A 77-year-old man with aortic stenosis and preserved left ventricular ejection fraction
underwent transcatheter aortic valve replacement (TAVR) for symptomatic severe aortic
stenosis. After the procedure, he had a transient left bundle branch block that resolved.
Two months later, he presented to the emergency department with syncope. Electrocardiography
showed normal intervals (Fig. 1
A). Subsequent telemetry revealed paroxysmal complete atrioventricular block (PAVB).
At first glance, it appears that PAVB is induced consistently by a conducted junctional
extrasystole (Figure 1
B, single asterisk) that delays the subsequent sinus P wave. However, on a closer
inspection, it is evident that the subsequent sinus P wave occurs on time, buried
within the ST segment of the junctional premature extrasystole; however, not conducted
to the ventricle which could be due to the retrograde conduction of premature junctional
extrasystole (Fig. 1
B, single asterisk) into the AV node (concealed conduction) (Fig. 1
B, caret) and blocking the sinus P wave. The sinus P wave that follows now conducted
via the atrioventricular (AV) node to the His bundle and gets blocked because of the
relatively prolonged H-H interval, ie, a pause-dependent block. Pause-dependent, or
phase 4, atrioventricular block (AVB) occurs in the diseased His-Purkinje system (HPS)
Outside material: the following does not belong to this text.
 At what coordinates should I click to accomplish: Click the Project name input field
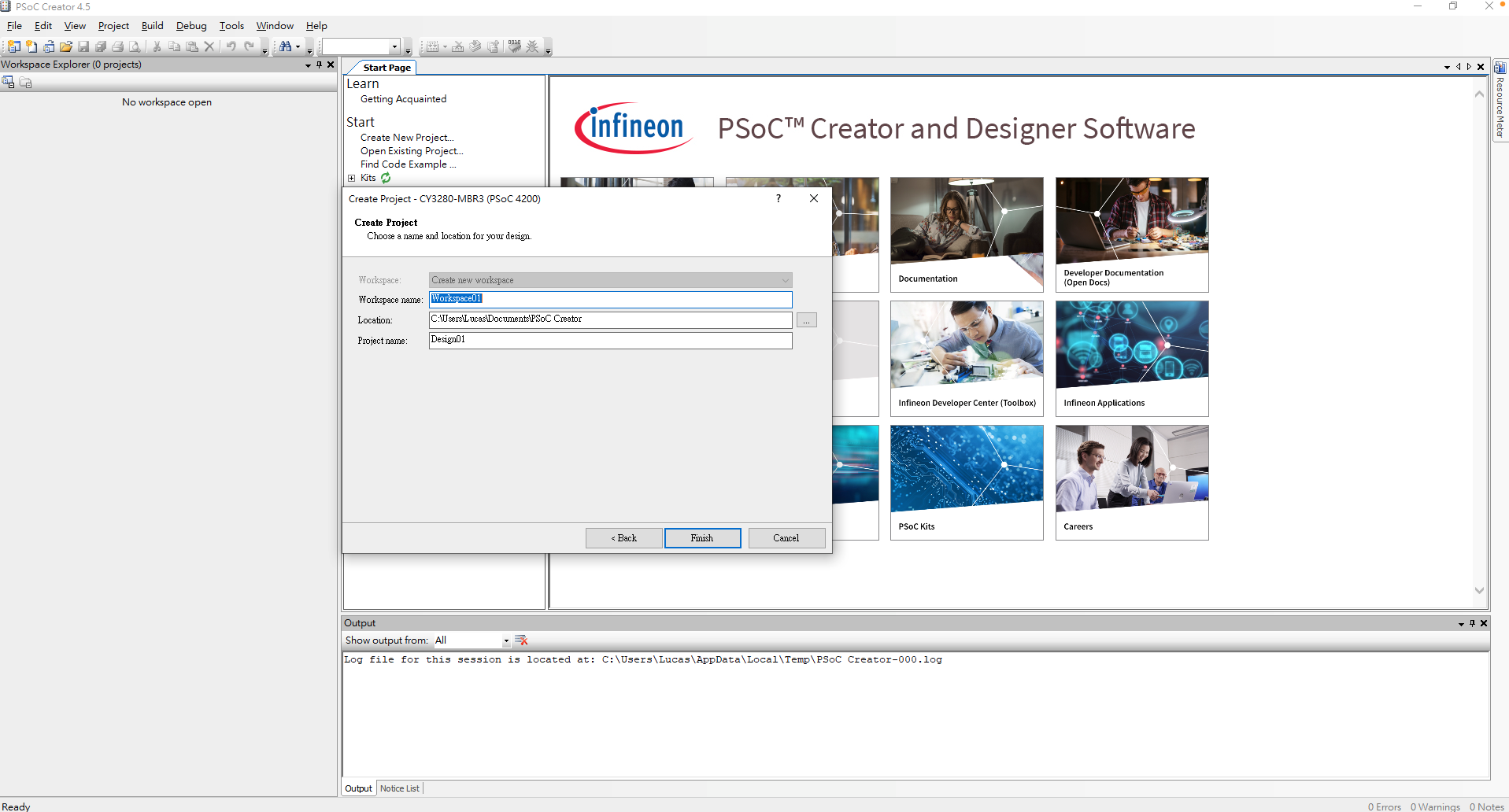coord(610,340)
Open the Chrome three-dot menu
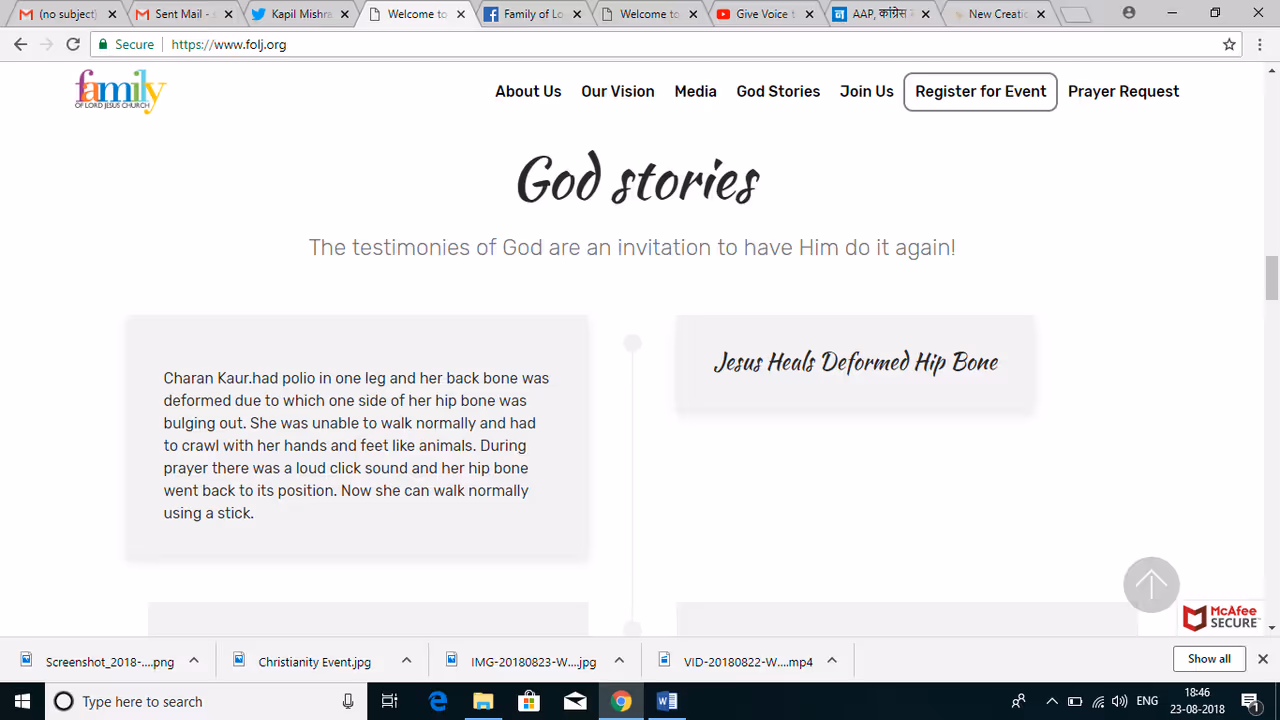 (x=1259, y=44)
because of spontaneous depolarisation of the diseased conduction system rendering
it refractory to subsequent impulses (Fig. 1
B). An appropriately timed ventricular extrasystole resets the membrane potential
of the HPS to baseline and allows conduction to resume (Fig. 1
B, double asterisks). The patient underwent uncomplicated dual-chamber pacemaker implantation.